Start of Study material

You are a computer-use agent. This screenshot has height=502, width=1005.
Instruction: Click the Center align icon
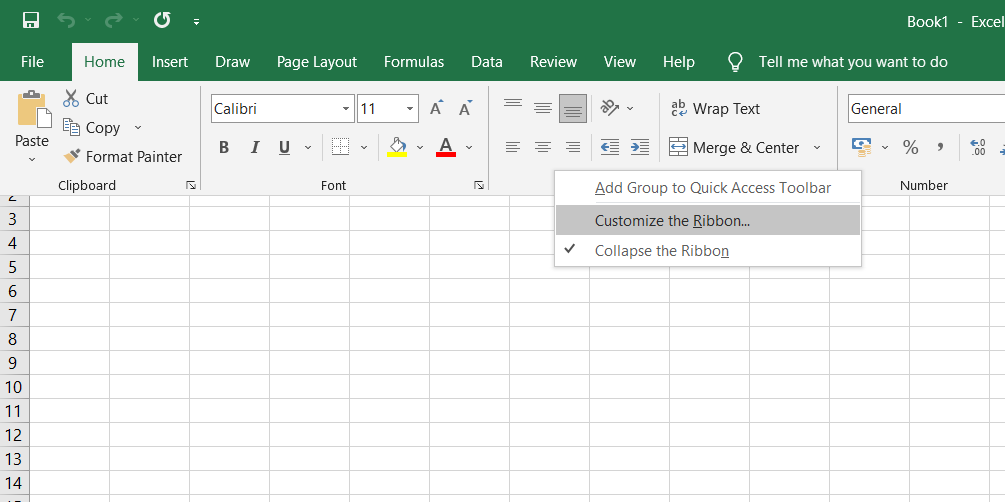pos(543,147)
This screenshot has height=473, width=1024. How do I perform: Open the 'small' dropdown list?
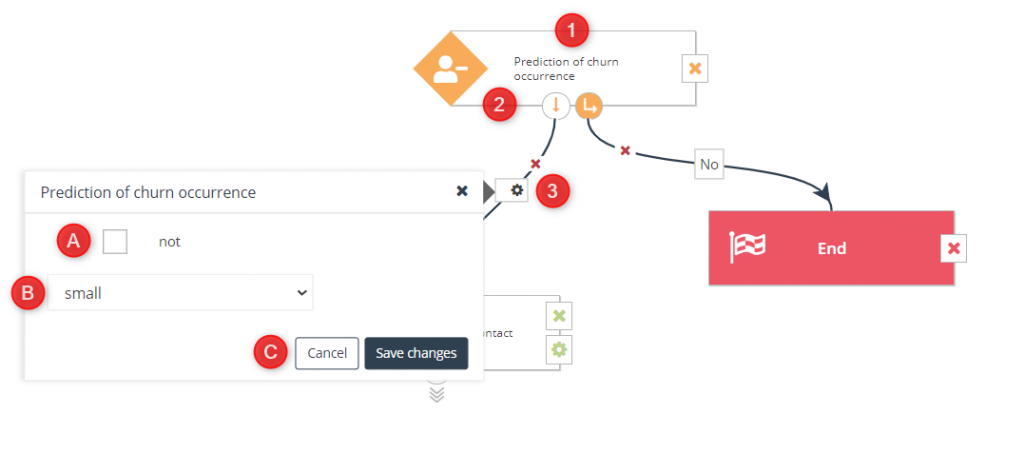tap(180, 293)
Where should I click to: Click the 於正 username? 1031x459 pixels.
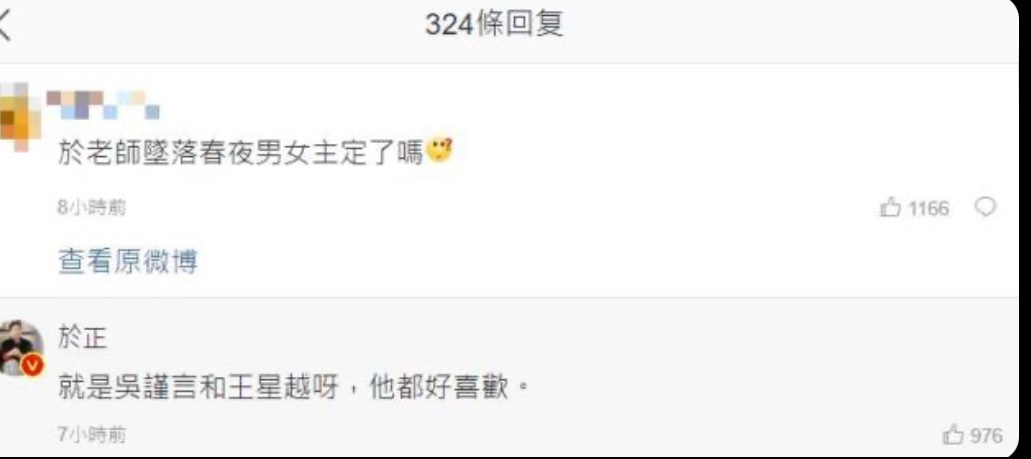tap(83, 340)
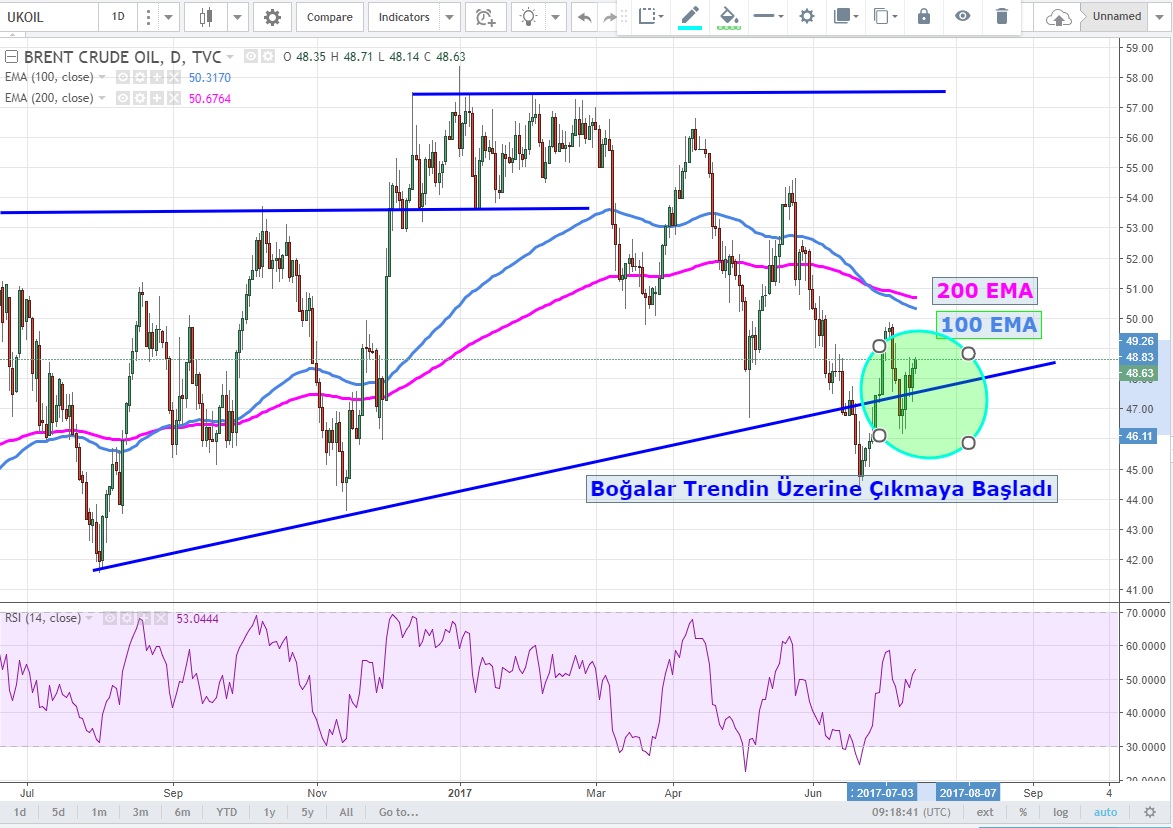Switch to the YTD time range
This screenshot has width=1173, height=828.
click(227, 812)
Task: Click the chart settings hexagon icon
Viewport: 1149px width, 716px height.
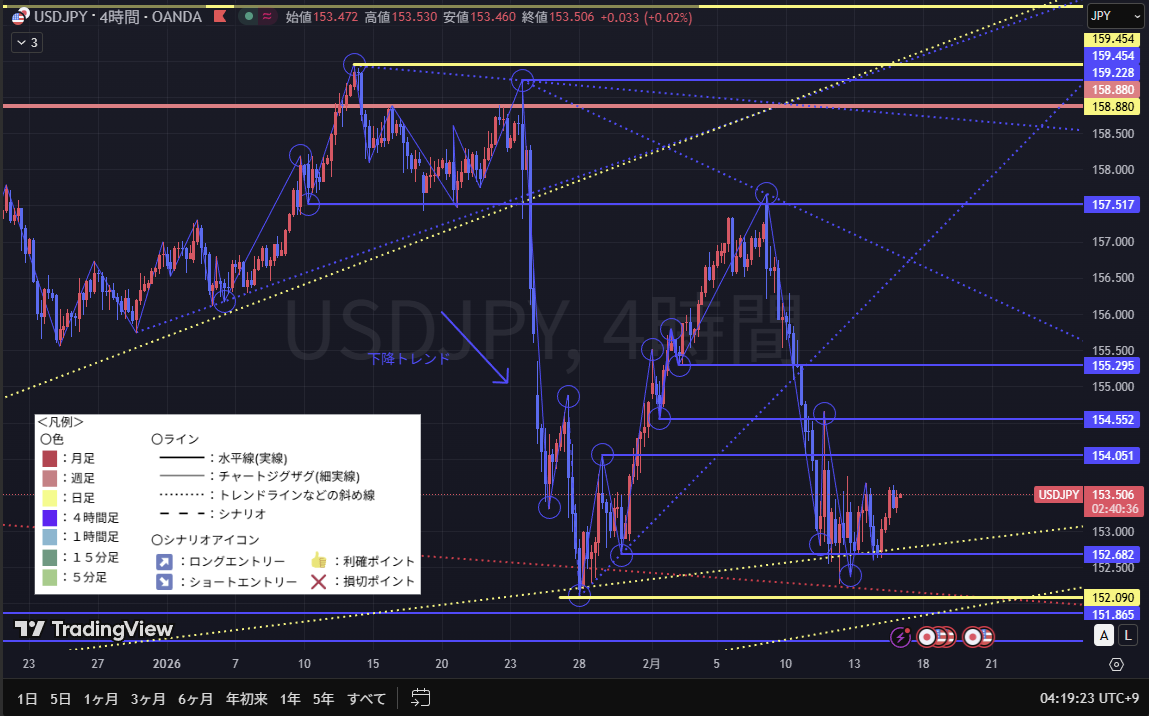Action: (x=1116, y=664)
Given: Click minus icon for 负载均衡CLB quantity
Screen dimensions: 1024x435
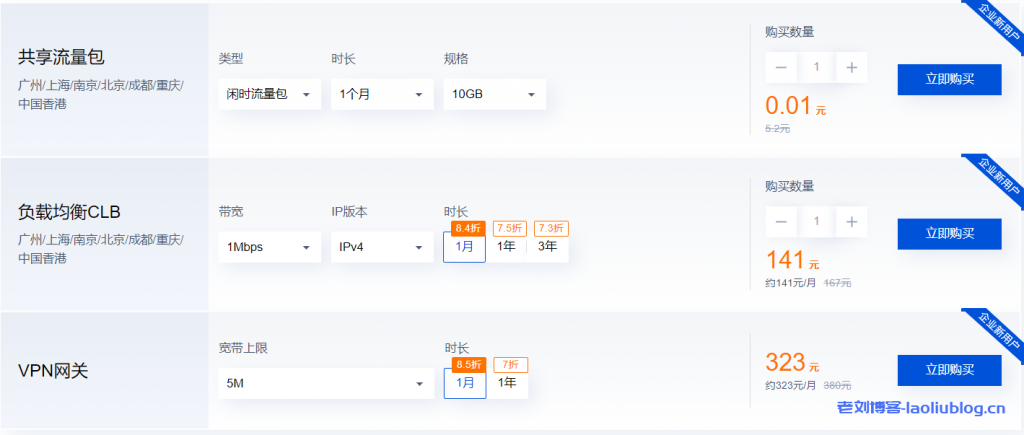Looking at the screenshot, I should 780,221.
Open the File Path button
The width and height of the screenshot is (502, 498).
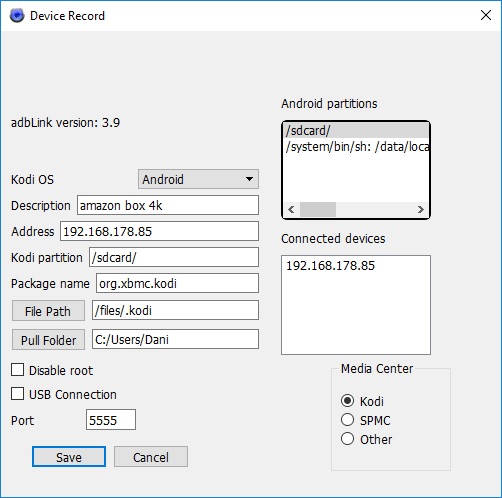pos(48,311)
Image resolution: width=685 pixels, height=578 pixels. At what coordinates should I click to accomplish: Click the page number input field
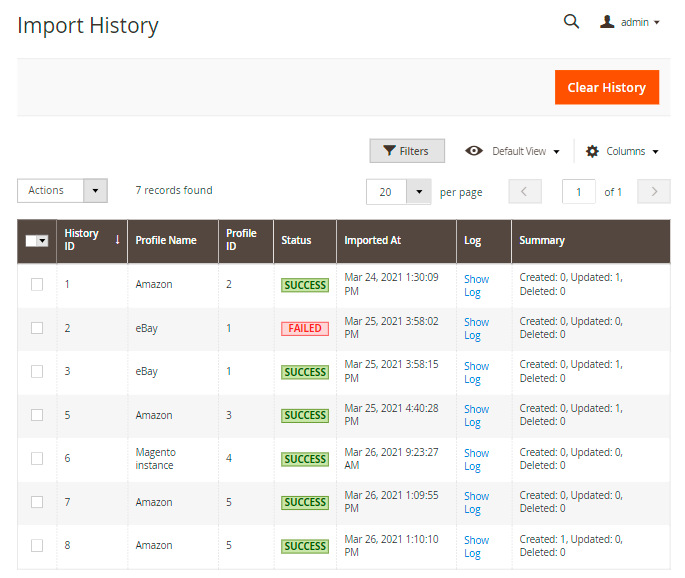(578, 191)
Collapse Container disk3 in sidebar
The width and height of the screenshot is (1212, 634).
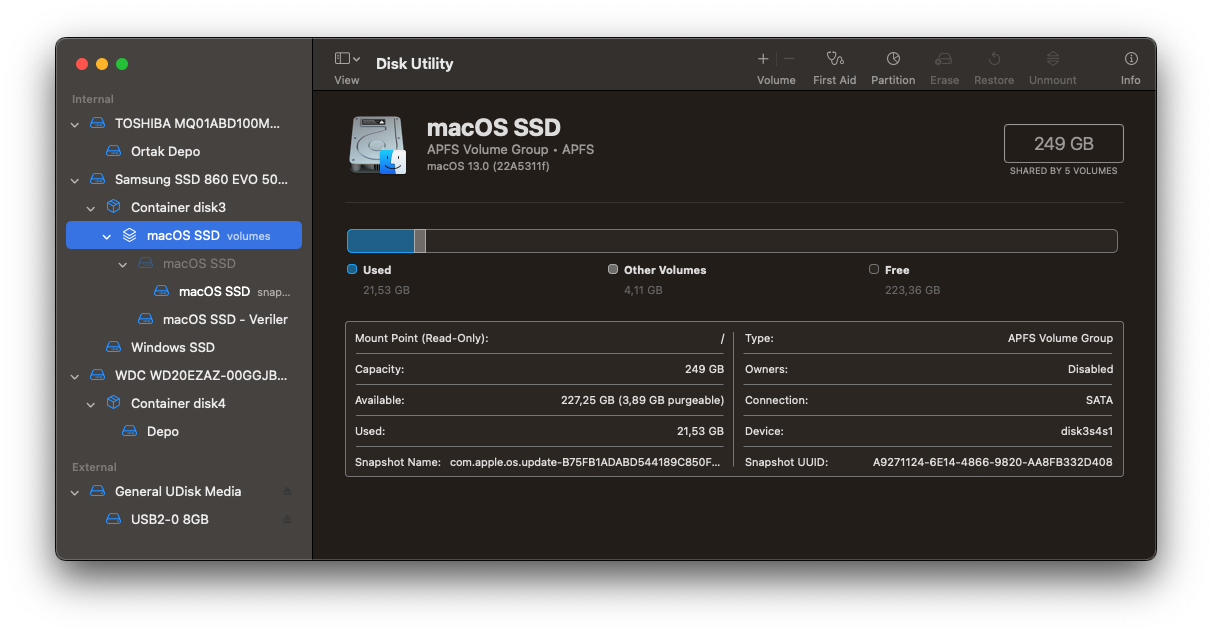[x=91, y=207]
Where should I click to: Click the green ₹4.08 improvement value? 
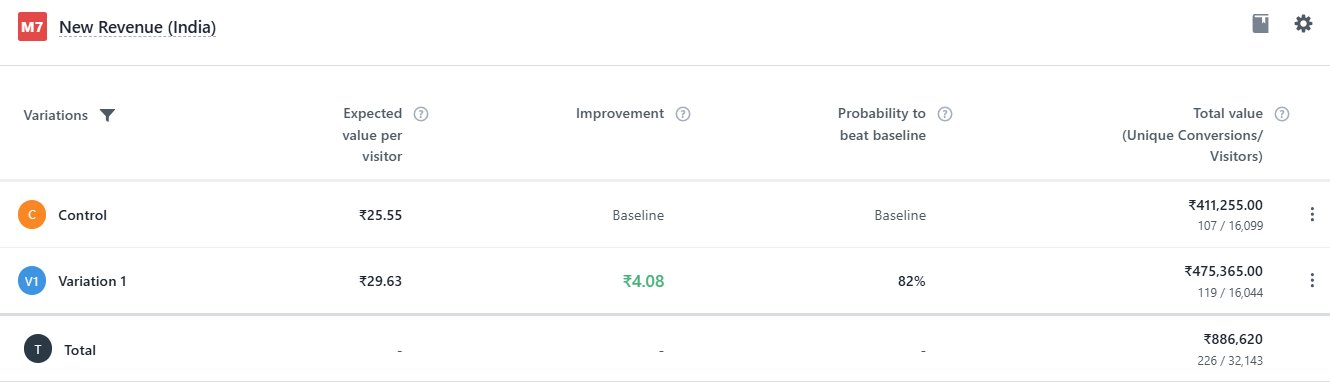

End of Study material

◆ Activity ◆
Above, find the line with "Task: Click the chart settings hexagon icon"; copy it and every line down to the line with "Collapse Container disk3 in sidebar", exactly and both included, but no pictures.

◆ Output for this task ◆
Task: Click the chart settings hexagon icon
Viewport: 1149px width, 716px height.
Action: (x=1116, y=664)
Given: Click minus icon for 负载均衡CLB quantity
Screen dimensions: 1024x435
Looking at the screenshot, I should 780,221.
Open the File Path button
The width and height of the screenshot is (502, 498).
pos(48,311)
Image resolution: width=685 pixels, height=578 pixels. At what coordinates should I click to accomplish: Click the page number input field
(578, 191)
Collapse Container disk3 in sidebar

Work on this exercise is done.